I cannot be the only member of staff who finds this material objectionable. Personally I take the view that UK universities must embrace all and varied political organisations and viewpoints, but not officially endorse any of them. And yet our university, and our various internal pressure groups “stand with the Black Lives Matter Movement”. BLM is an avowedly revolutionary movement, surely promoting a racialized Marxism which is inimical to western values and the university’s mission. BLM comes with the full package of neo-Marxist doctrines of anti-capitalism, anti-police, anti-nuclear family, anti-Israel and so on. I think its ideological portrayal of a black versus white power game, representing victim and oppressor, is simplistic, ahistorical and divisive. Has there been no consideration of the distinction between equality of opportunity and equality of outcome, and the incompatibility of these concepts in a free society? Ideological attempts at equality of outcome have always ended in state coercion and human misery on a massive scale. I would be very happy to make this argument in any forum within the university because somebody needs to. Remarkably, the university’s endorsement of BLM is enthusiastic and entirely uncritical. Why no debate? The university should be ashamed of itself.
Adopting the BLM agenda is perhaps unsurprising given the institutional dynamic of egalitarianism, born of and reinforced by, an apparatus of Equality, Diversity and Inclusion, now in place. This is not just a bad case of groupthink. There is an orthodoxy, especially in the humanities and social sciences, less so in business studies and physical science perhaps, but crucially it would seem, embedded at the senior management level. There is an absence of disputation. When are we going to have a debate?
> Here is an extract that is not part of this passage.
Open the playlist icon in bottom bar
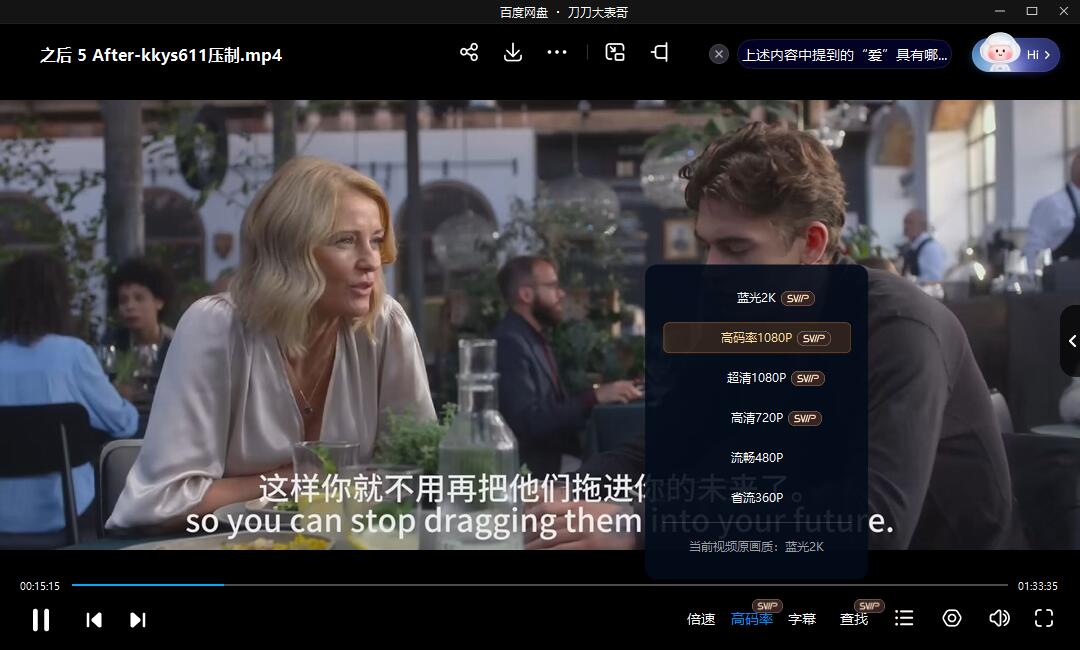 click(904, 618)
I question what benefit there will be for black or any other students from the BLM Commitment Plan. I think there are too many tendentious statements with too much feel-good posturing. For example, being “actively anti-racist” remains a political slogan. The antidote to racism may more likely be in morality (universalist), reason (from the Enlightenment) and the rule of law (in a democratic and open society). These are the very values which have, over so many years, made Britain one of the most decent and meritocratic places in the world to live and learn, whatever your race or religion. This is at risk from identity politics. As for feel-good posturing, I see we are all going to be given “equality and diversity training”. Where is the identification of training need, and what evidence is there of changes in behaviour? I would also suggest that “decolonising” the curriculum and teaching practices is a direct threat to academic autonomy.
I do believe that every single person in the university wants to improve educational outcomes for all our students. I think such improvements will continue to come from better understanding of the bundle of advantage and disadvantage each student brings, together with continuous improvement in curriculum development, support and teaching practice. I suspect that devotion to identity politics, and postmodernist interpretations have little to offer educationally. There is some evidence to suggest that universities are being damaged by these notions and I want to see a debate. The university as an institution should host this discussion, neither repudiating nor endorsing BLM. Personally, I would repudiate BLM, and to me self-righteous or fearful support for this movement is emotive, dangerous and an exploitation of genuine grievances. As far as our students are concerned I would expect to see the curriculum shaped by enlightened and professional policies and informed by political diversity, not racialized dogmas of the moment.
Vice Chancellor, please defend the academy, and let me know:
- Who decided officially to endorse BLM and by what process?
- How have the Student Union, UCU, Unison, and BAME, LGBTQ and other staff networks become so influential and who else was consulted?
- What local research into retention and achievement has been conducted recently, by curricula and demographic group?
- How far is diversity of viewpoint included in the latest Equality, Diversity and Inclusion policies and administration?
- What is being done to generate a university-wide debate on our responses to a radically different post-Augar, post COVID world?
- Will the university encourage research and a genuine debate on emergent concerns about a cultural monopolisation of higher education?